A pesar de aproximarse a lo traumático, el imaginario de esta creadora adquiere la ingravidez de lo coreográfico. “Desplegándose –escribe Lacan- en la captura imaginaria, el fingimiento se integra en el juego de acercamiento y de ruptura que constituye la danza originaria, en que esas dos situaciones vitales encuentran su escansión, y los participantes que ordenan según ella lo que nos atreveremos a llamar su dancidad”. El pelo de la melena cubre un rostro, una mujer desnuda intenta enlazarse con las raíces de un árbol o atraviesa la cruz de una tumba, unas pinzas de la ropa en el pecho, junto a los pezones o en el borde del ombligo, el reflejo del otro en el espejo, la máscara delante del sexo, la sombra junto a un cuerpo vestido tan sólo con unos zapatos negros, la puerta desencajada y apoyada sobre las esquinas en un precario equilibrio, el papel pintado recubriendo la piel, la silla vacía y el texto “I stopped playing the piano”, el modelo masculino gordo y desenvuelto, gestualidad dentro de la vitrina, una tortuga y una figura femenina que oculta el semblante tras un círculo blanco, la mano que atraviesa el muro... Si Francesca Woodman olvidó como leer la música, no dejó atrás la belleza de las notas de Scarlatti al que amara tanto, ni dejo de plasmar los fragmentos de sus acciones que, insisto, no eran tanto teatrales cuanto propios de la danza.

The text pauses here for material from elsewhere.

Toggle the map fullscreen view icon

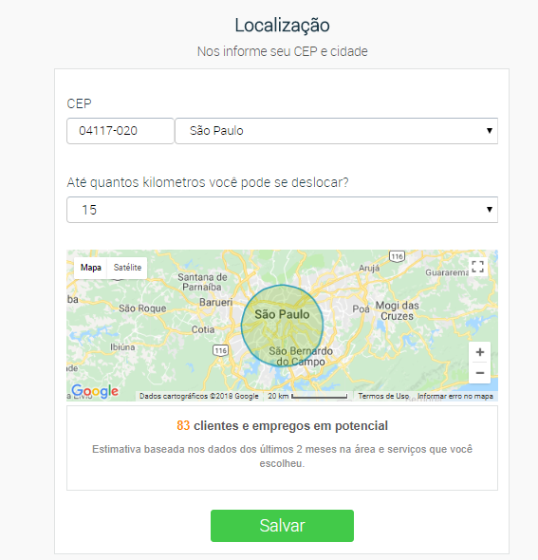point(477,267)

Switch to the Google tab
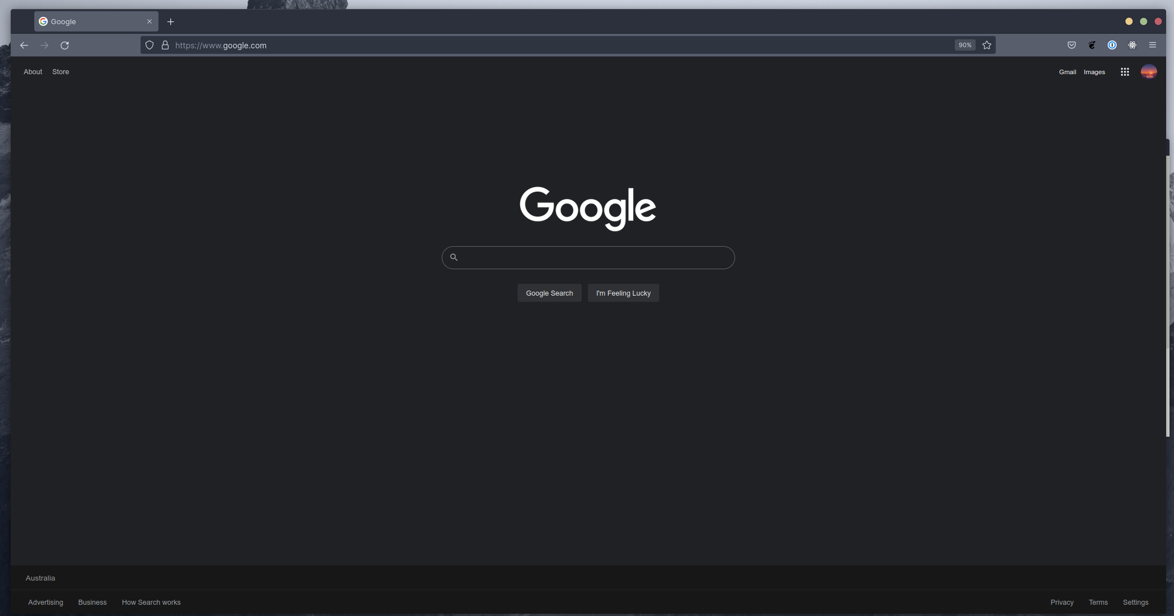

Todos sus intensos gestos trasmiten la experiencia de la soledad y la extrañeza que puede llegar a producir la propia piel. Fotografías de una inquietante fragilidad en las que, como Rosalind Krauss ha señalado, no hay nada de narcisismo. Una de sus imágenes, tomada en Nueva York a finales de 1979, me conmueve: desde una esquina oscura extiende su mano hasta colocarla dentro de una zona luminosa, como si estuviera acariciando algo familiar y, sin embargo, ajeno. Esa sutileza que no requiere de palabras, ese drama mínimo me punza y me silencia.